─── DATA LISTING

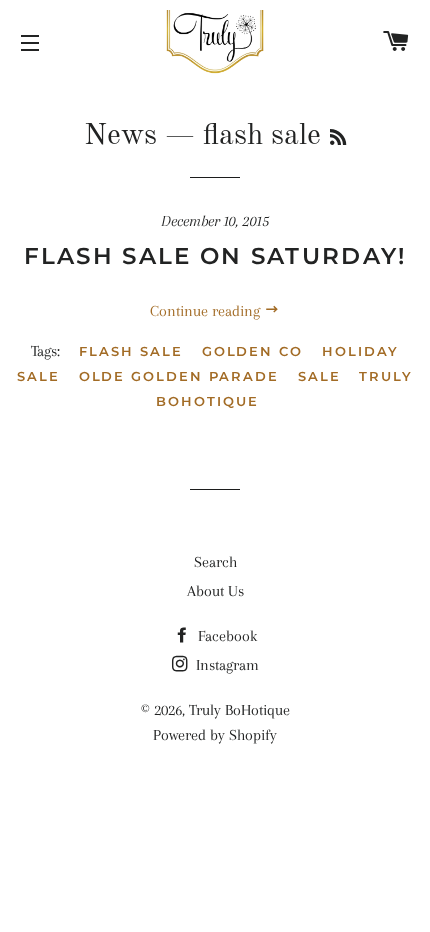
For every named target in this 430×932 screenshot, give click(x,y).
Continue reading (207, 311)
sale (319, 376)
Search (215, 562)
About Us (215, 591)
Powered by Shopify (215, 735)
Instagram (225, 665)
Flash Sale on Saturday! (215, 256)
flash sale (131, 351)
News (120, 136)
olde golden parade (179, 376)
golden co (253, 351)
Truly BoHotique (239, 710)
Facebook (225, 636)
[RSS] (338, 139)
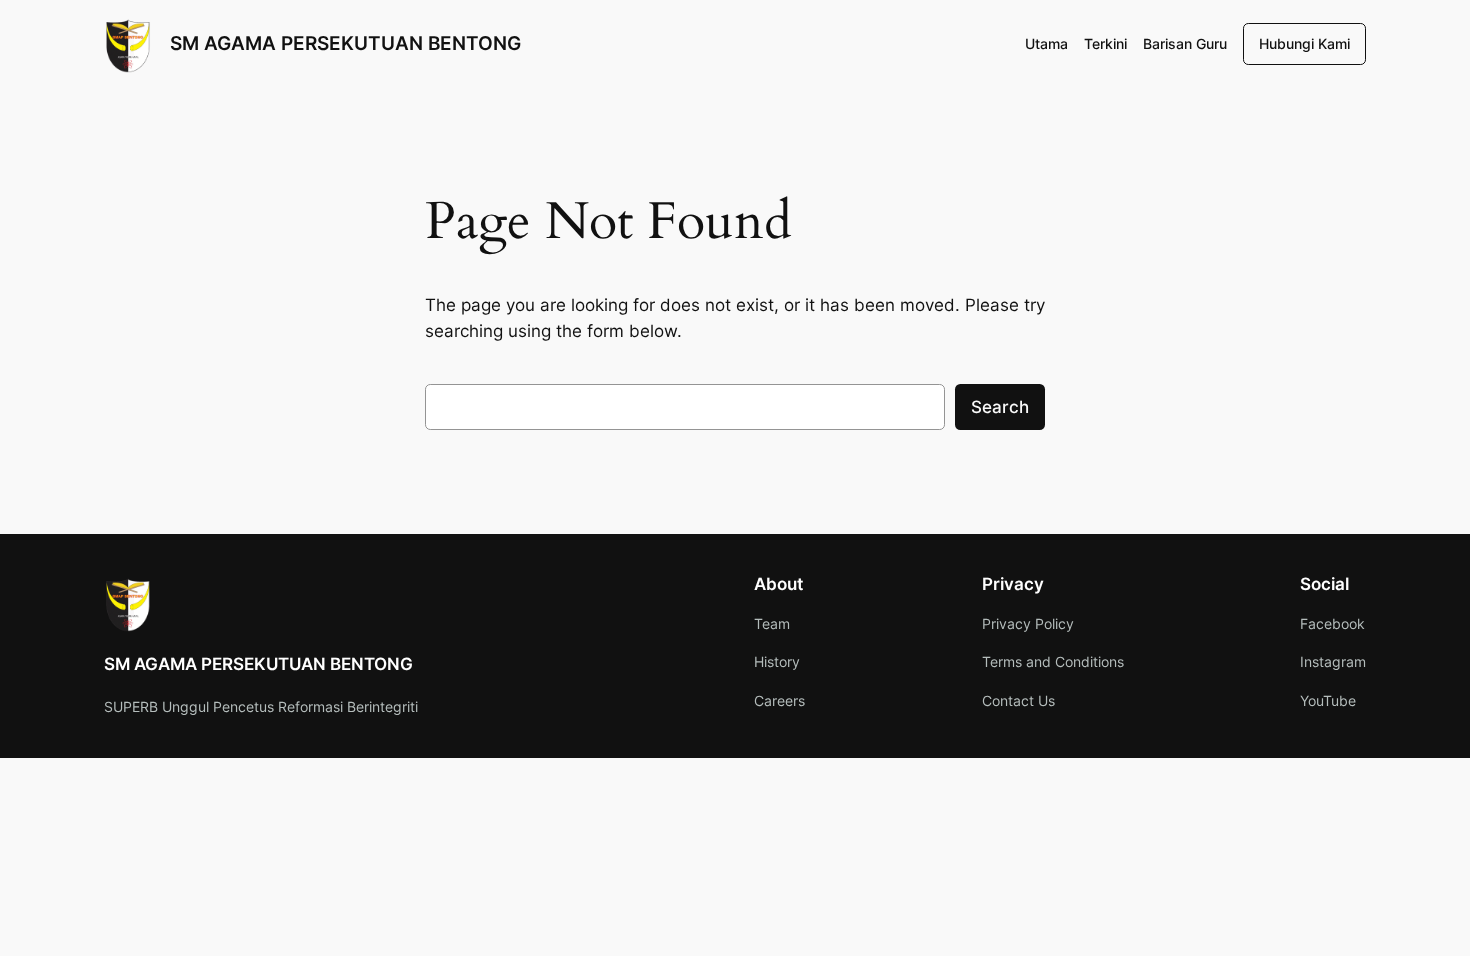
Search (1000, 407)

──────

EXERCISE BRIEF. Restate the records above in full, word for word. Keep pictures out.

TASK RESULT.
For every named target in this 430×932 screenshot, give click(x,y).
Continue reading (207, 311)
sale (319, 376)
Search (215, 562)
About Us (215, 591)
Powered by Shopify (215, 735)
Instagram (225, 665)
Flash Sale on Saturday! (215, 256)
flash sale (131, 351)
News (120, 136)
olde golden parade (179, 376)
golden co (253, 351)
Truly BoHotique (239, 710)
Facebook (225, 636)
[RSS] (338, 139)
Search (1000, 407)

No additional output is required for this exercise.